Given instruction :: Could you reproduce the stretch of material from the line containing "Given: Attach a file using the paperclip icon" through the end of the material, replacing "paperclip icon" with "attachment button" and leaving everything else unchanged? Leave the pictures out.

Items listed in a dataset
^^^^^^^^^^^^^^^^

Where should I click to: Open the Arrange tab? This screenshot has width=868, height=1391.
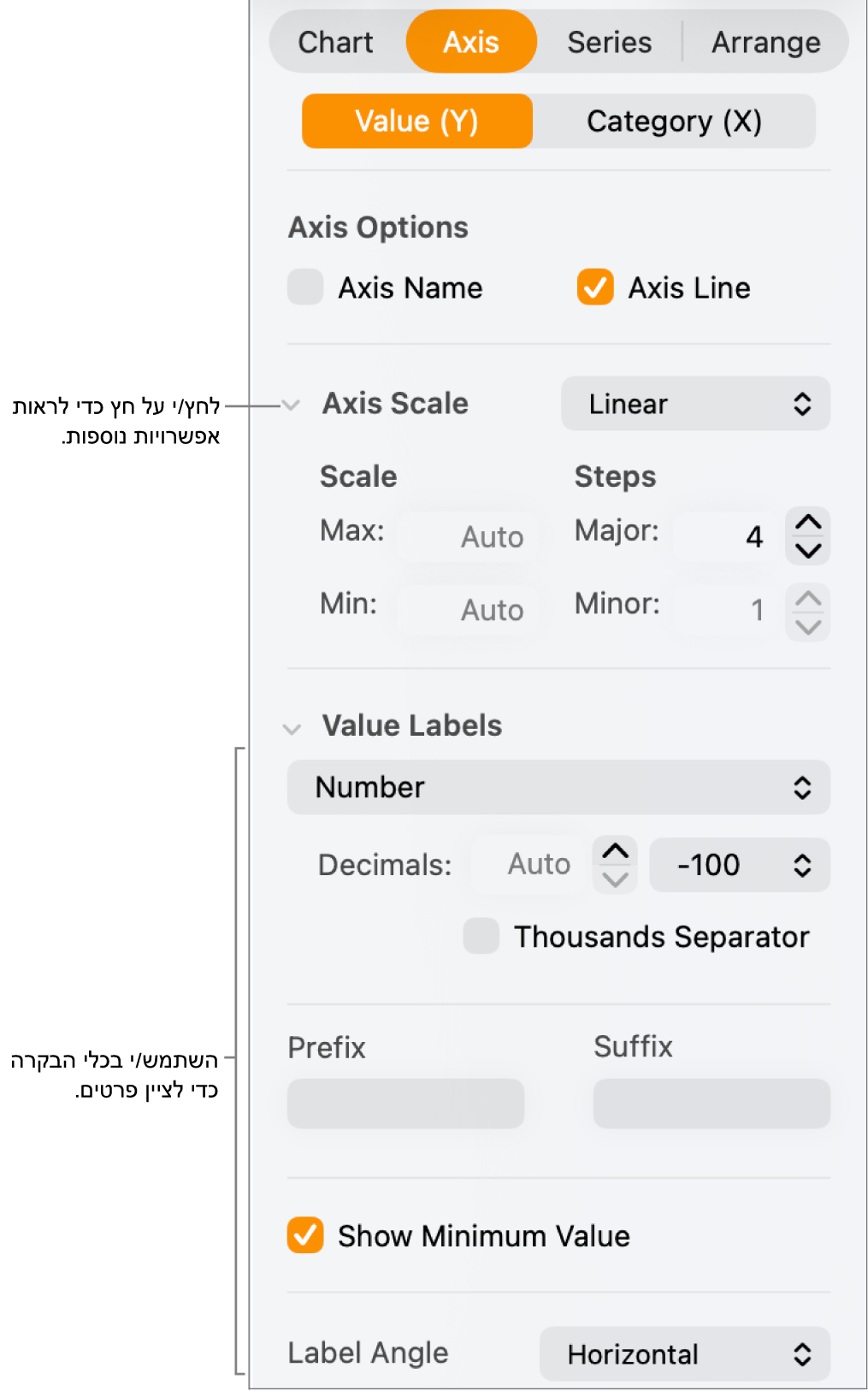pos(765,42)
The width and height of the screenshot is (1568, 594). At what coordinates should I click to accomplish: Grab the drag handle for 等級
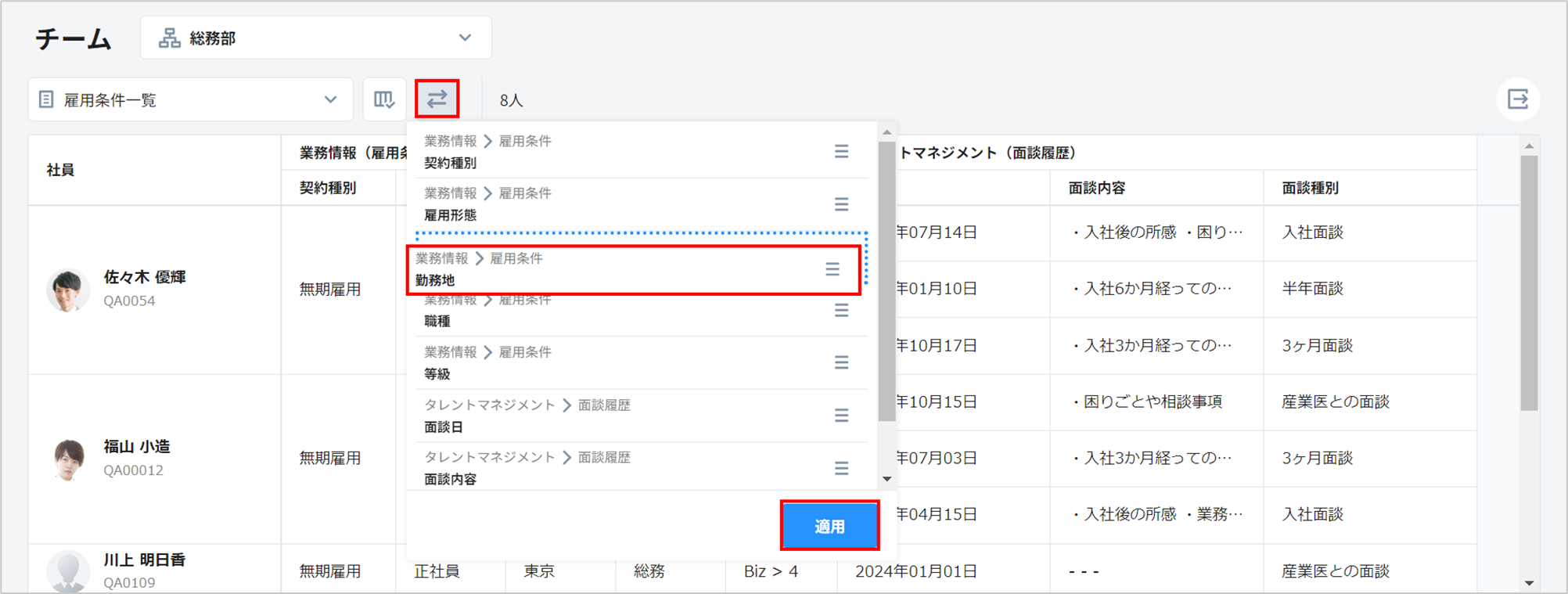click(x=841, y=362)
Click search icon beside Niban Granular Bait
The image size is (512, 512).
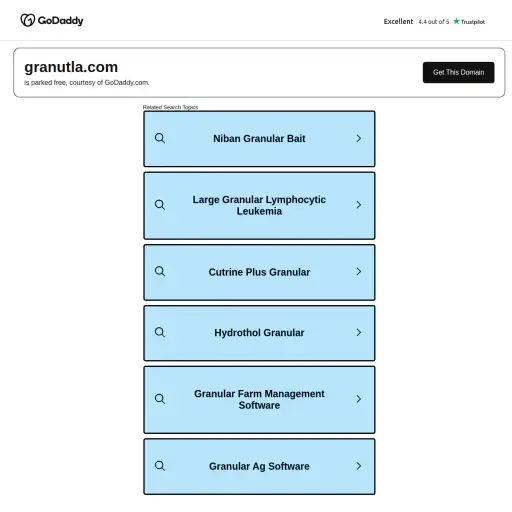pyautogui.click(x=160, y=138)
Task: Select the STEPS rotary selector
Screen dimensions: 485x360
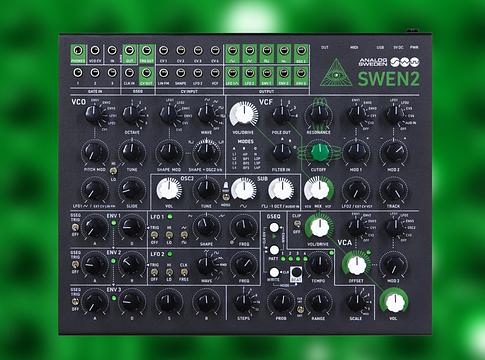Action: [x=244, y=302]
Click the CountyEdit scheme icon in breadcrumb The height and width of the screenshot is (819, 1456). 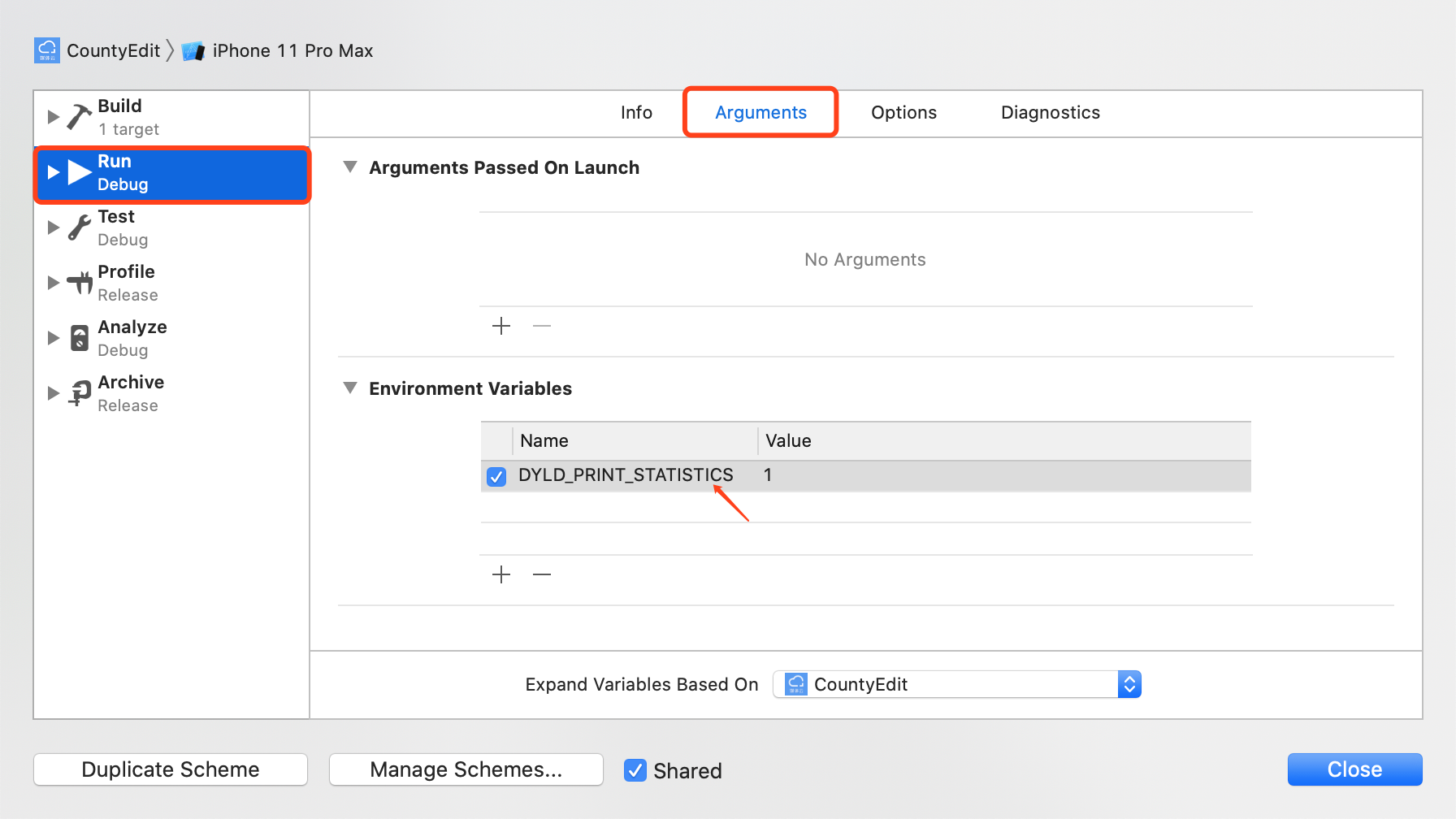(47, 50)
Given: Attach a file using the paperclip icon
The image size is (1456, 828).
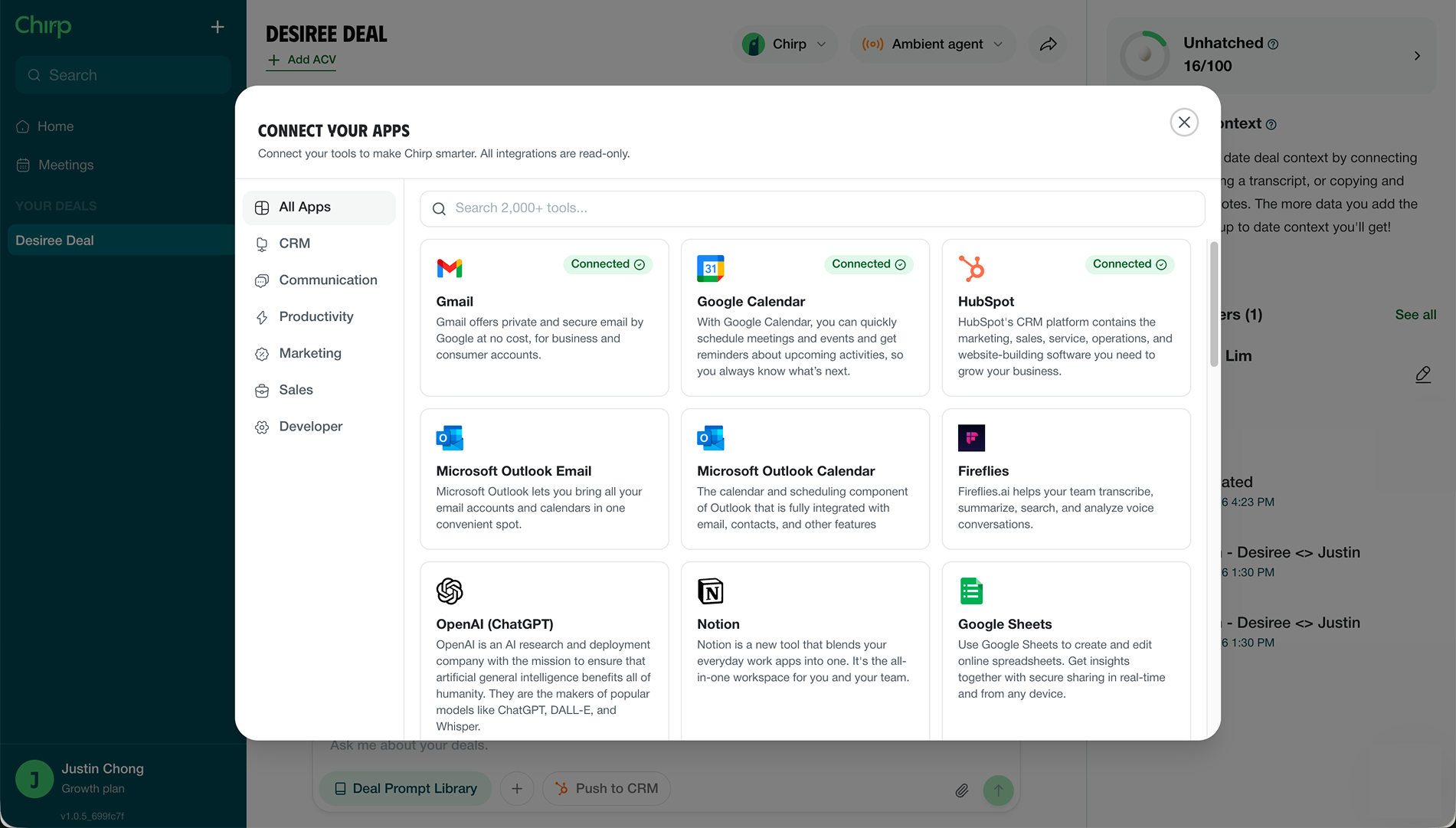Looking at the screenshot, I should [962, 790].
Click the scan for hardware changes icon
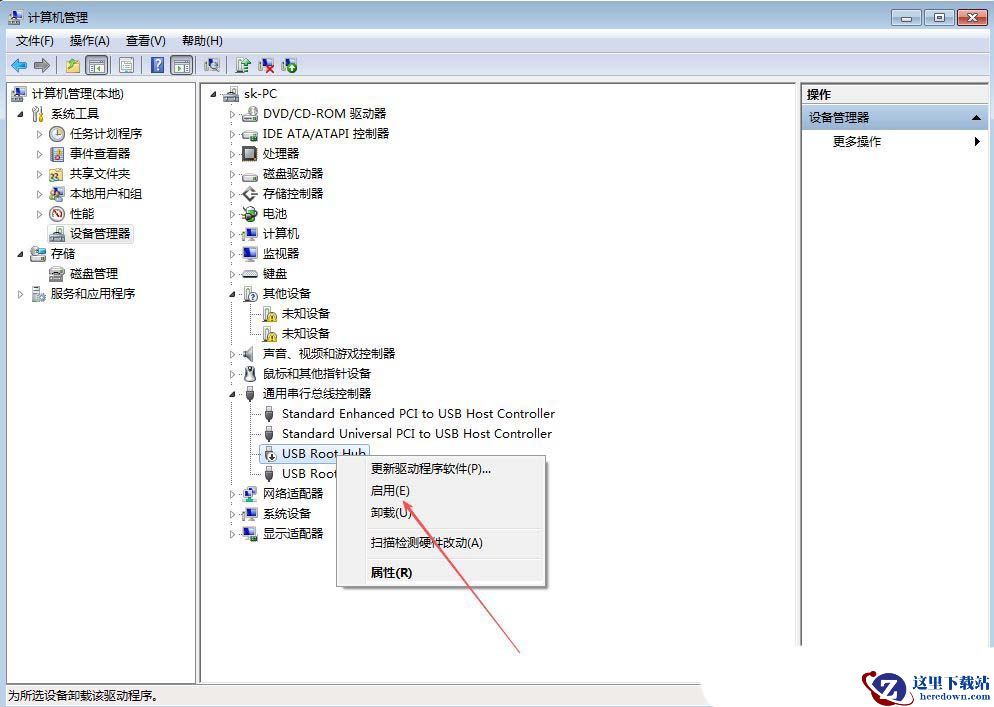 211,66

^^^^^^^^^^^^^^^^

Solution to this task ::
Given: Attach a file using the attachment button
The image size is (1456, 828).
Looking at the screenshot, I should [962, 790].
Click the scan for hardware changes icon
 211,66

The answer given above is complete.